RECORDS PROVIDED: Begin

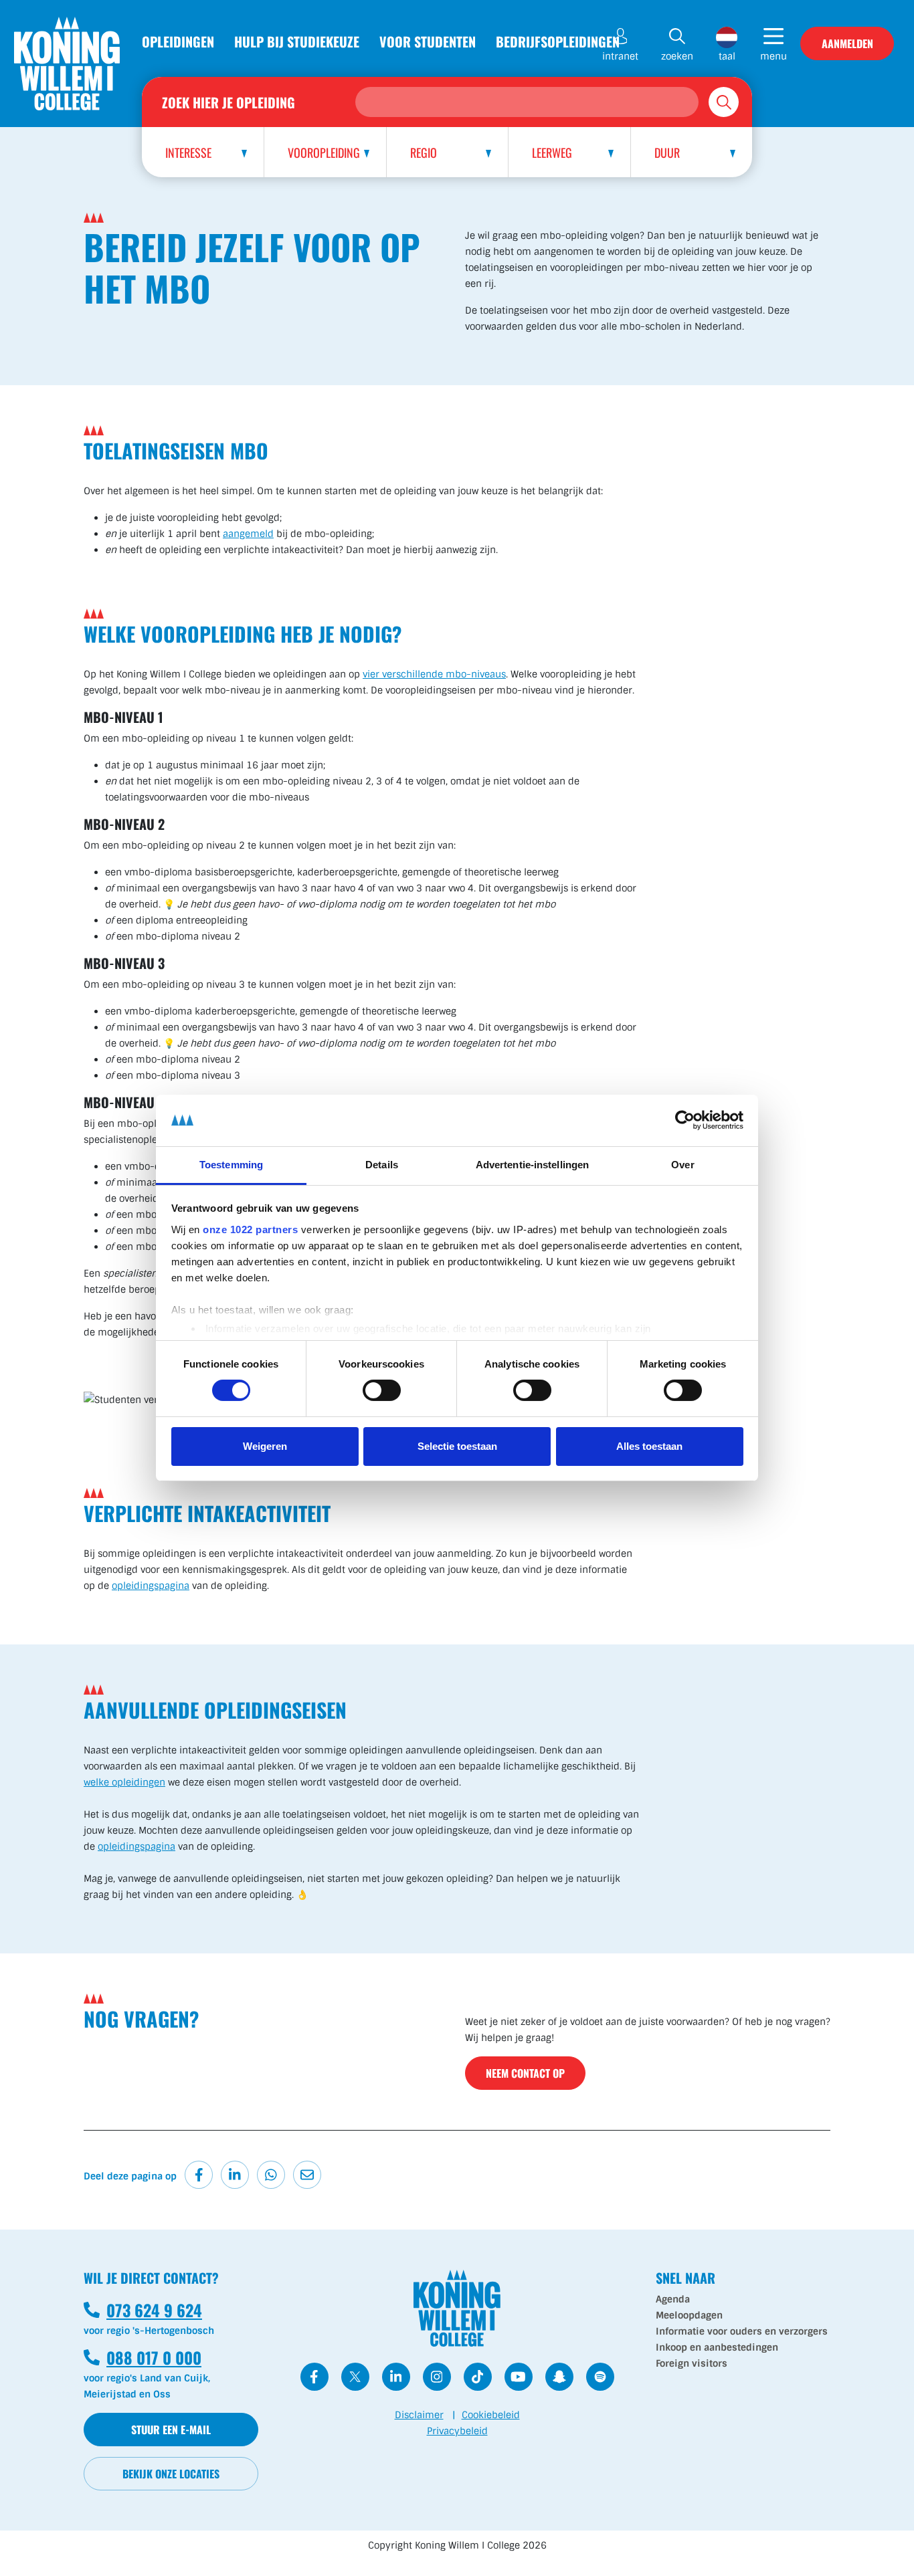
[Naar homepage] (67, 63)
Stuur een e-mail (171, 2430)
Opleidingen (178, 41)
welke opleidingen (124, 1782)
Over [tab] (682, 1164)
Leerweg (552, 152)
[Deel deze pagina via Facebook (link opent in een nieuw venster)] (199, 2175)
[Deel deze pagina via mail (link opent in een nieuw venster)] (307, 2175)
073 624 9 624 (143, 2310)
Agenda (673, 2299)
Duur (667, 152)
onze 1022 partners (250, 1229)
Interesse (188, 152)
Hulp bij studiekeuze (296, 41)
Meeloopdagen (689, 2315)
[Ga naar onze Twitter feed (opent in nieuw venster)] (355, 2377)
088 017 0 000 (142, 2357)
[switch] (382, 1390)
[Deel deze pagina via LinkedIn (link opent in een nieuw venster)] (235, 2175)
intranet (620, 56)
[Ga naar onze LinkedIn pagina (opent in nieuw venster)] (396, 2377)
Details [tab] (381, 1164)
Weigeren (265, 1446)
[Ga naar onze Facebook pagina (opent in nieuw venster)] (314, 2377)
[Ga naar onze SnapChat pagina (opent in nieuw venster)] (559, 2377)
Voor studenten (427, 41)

RECORDS PROVIDED: End
RECORDS PROVIDED: Begin

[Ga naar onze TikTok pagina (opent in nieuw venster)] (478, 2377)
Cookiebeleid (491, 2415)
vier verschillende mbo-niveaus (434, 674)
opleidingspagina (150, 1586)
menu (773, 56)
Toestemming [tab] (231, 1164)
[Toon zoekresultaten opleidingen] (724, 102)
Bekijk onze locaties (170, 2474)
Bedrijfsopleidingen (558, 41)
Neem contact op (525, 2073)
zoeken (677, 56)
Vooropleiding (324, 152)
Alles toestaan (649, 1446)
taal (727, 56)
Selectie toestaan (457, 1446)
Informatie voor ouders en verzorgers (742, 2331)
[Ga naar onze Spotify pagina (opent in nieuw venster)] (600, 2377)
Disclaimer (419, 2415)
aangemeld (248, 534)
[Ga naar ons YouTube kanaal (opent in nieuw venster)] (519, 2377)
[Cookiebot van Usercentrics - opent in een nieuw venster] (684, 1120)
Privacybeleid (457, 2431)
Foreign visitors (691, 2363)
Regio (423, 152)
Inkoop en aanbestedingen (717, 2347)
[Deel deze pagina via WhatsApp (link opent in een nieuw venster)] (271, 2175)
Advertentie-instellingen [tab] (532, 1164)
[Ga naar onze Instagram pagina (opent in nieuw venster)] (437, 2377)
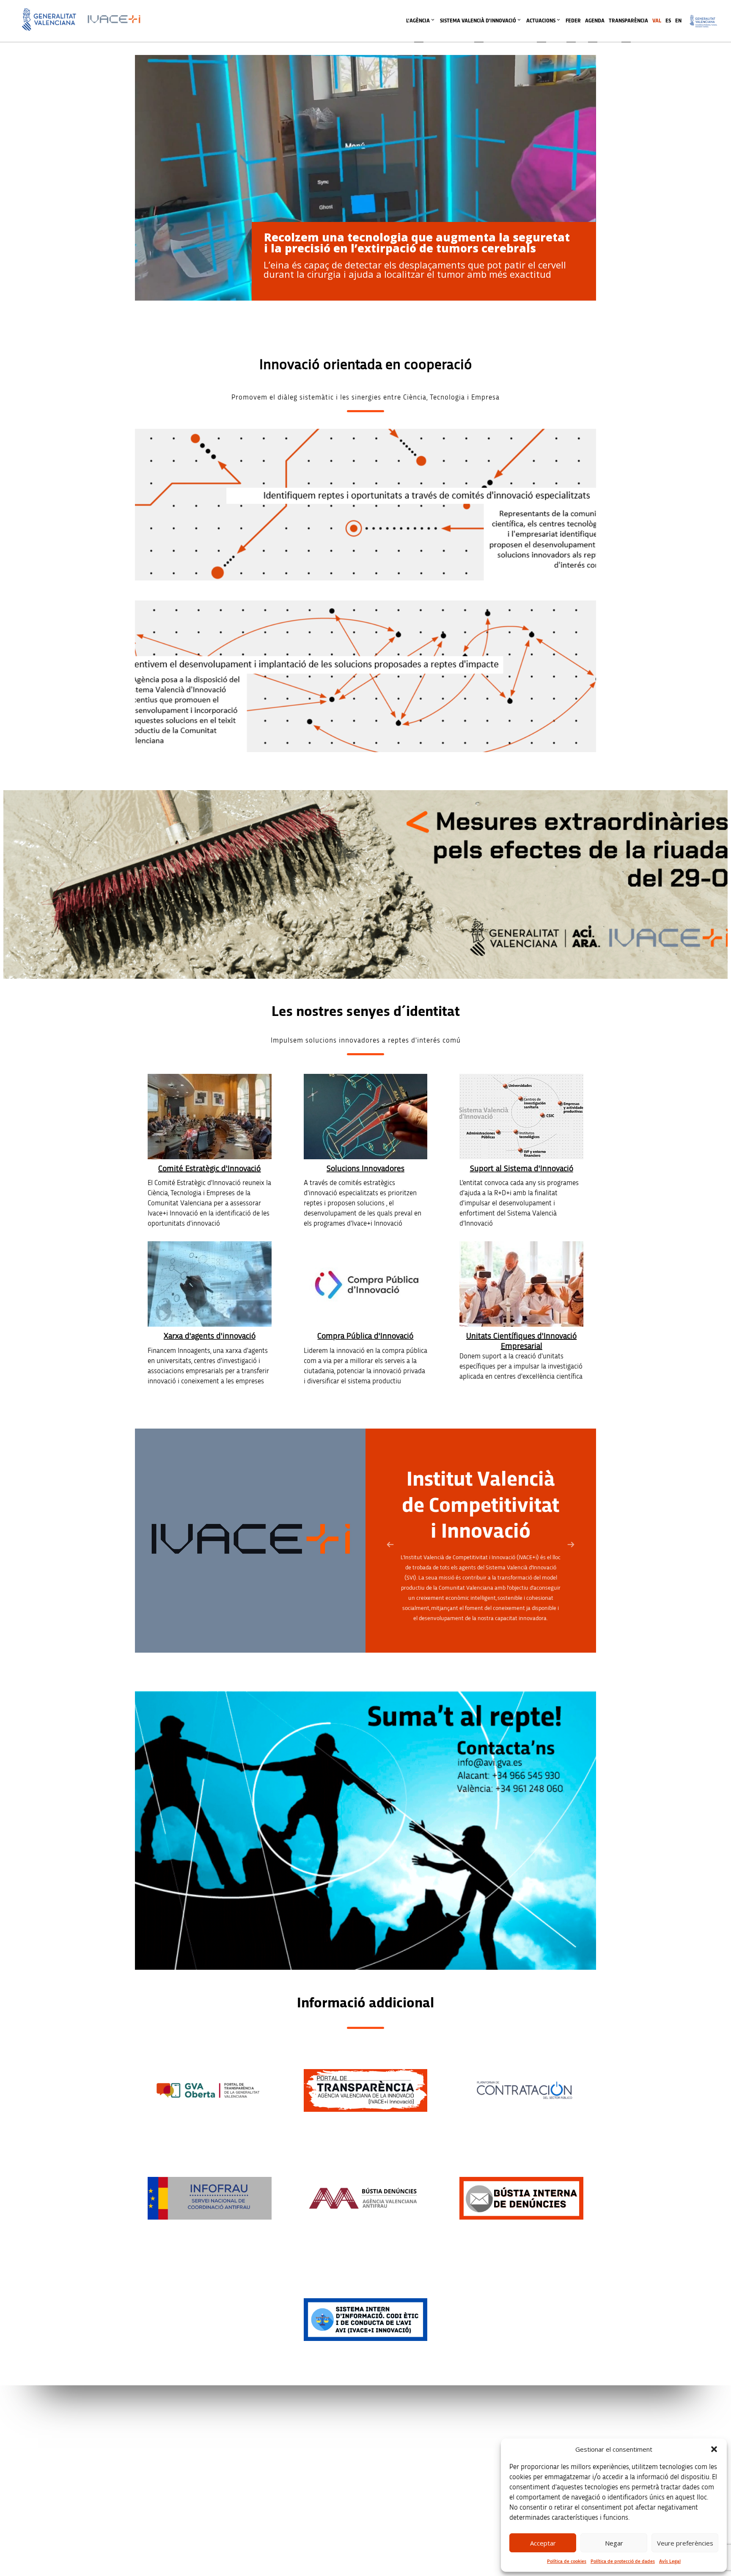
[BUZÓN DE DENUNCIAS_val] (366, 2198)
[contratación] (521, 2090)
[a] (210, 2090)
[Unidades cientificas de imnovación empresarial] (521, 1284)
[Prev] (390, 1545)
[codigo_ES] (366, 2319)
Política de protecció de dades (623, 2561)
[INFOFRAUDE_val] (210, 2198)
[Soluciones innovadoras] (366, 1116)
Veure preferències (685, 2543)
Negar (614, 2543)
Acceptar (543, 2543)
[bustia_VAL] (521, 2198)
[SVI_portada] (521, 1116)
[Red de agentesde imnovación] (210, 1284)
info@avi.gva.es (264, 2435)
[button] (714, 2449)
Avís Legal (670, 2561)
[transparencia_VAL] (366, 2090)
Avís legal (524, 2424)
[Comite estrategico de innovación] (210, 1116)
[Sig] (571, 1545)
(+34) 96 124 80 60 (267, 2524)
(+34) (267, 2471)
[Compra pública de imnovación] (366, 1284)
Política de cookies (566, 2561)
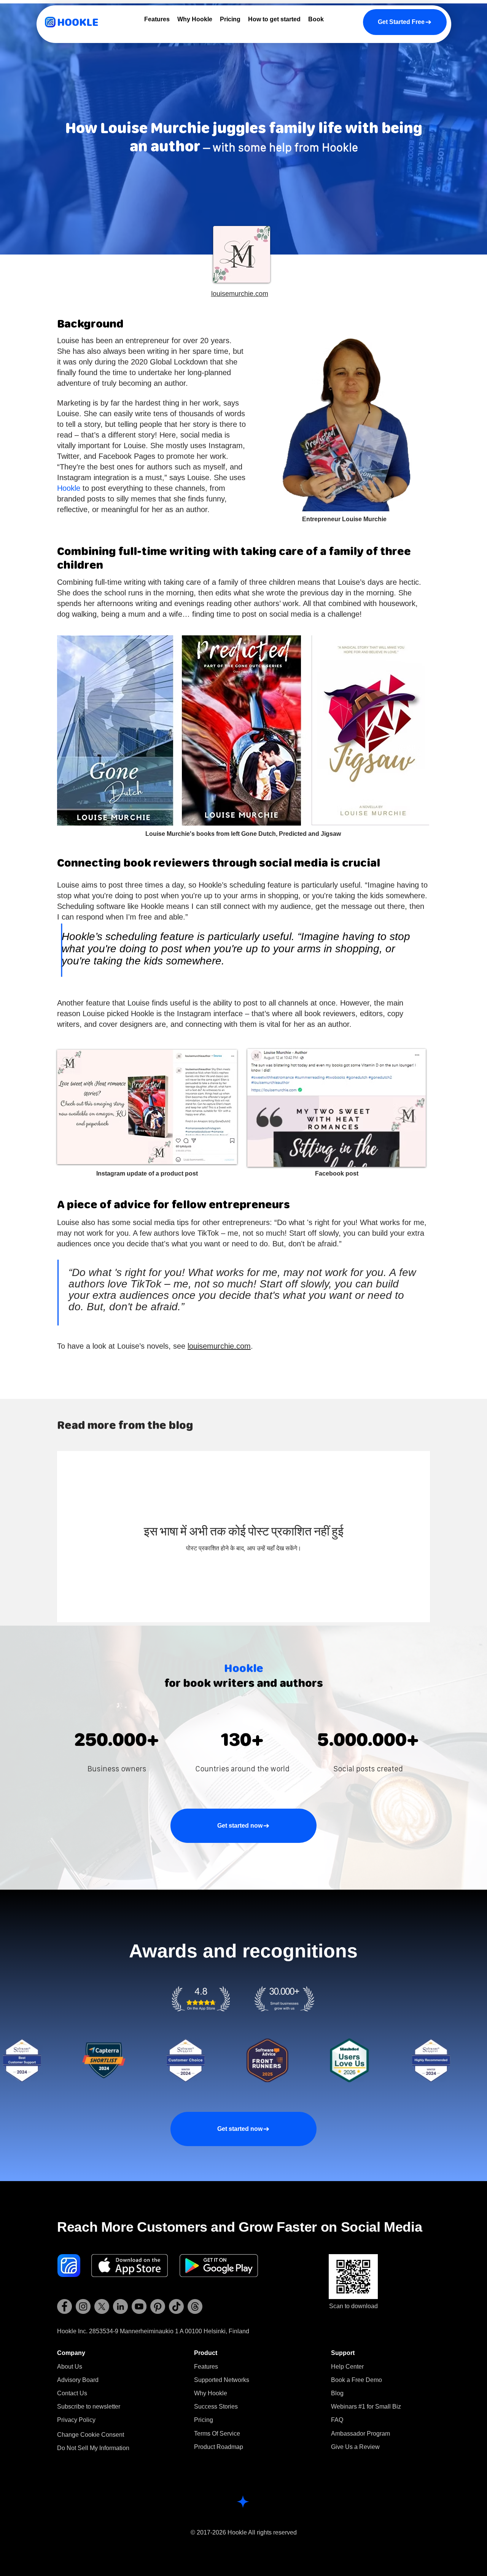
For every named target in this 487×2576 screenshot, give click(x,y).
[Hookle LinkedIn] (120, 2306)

RECORDS PROVIDED: End
RECORDS PROVIDED: Begin

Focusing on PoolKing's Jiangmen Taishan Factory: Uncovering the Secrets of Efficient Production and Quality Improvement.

RECORDS PROVIDED: End

■ **REQUIRED ACTION**
Would you copy, word for word, only the lines above from the one containing "zoeken (677, 56)" through the one containing "[SVI_portada] (521, 1116)", both included, and please leave out the pictures?

■ **EXERCISE ANSWER**
zoeken (677, 56)
Vooropleiding (324, 152)
Alles toestaan (649, 1446)
taal (727, 56)
Selectie toestaan (457, 1446)
Informatie voor ouders en verzorgers (742, 2331)
[Ga naar onze Spotify pagina (opent in nieuw venster)] (600, 2377)
Disclaimer (419, 2415)
aangemeld (248, 534)
[Ga naar ons YouTube kanaal (opent in nieuw venster)] (519, 2377)
[Cookiebot van Usercentrics - opent in een nieuw venster] (684, 1120)
Privacybeleid (457, 2431)
Foreign visitors (691, 2363)
Regio (423, 152)
Inkoop en aanbestedingen (717, 2347)
[Deel deze pagina via WhatsApp (link opent in een nieuw venster)] (271, 2175)
Advertentie-instellingen [tab] (532, 1164)
[Ga naar onze Instagram pagina (opent in nieuw venster)] (437, 2377)
[BUZÓN DE DENUNCIAS_val] (366, 2198)
[contratación] (521, 2090)
[a] (210, 2090)
[Unidades cientificas de imnovación empresarial] (521, 1284)
[Prev] (390, 1545)
[codigo_ES] (366, 2319)
Política de protecció de dades (623, 2561)
[INFOFRAUDE_val] (210, 2198)
[Soluciones innovadoras] (366, 1116)
Veure preferències (685, 2543)
Negar (614, 2543)
Acceptar (543, 2543)
[bustia_VAL] (521, 2198)
[SVI_portada] (521, 1116)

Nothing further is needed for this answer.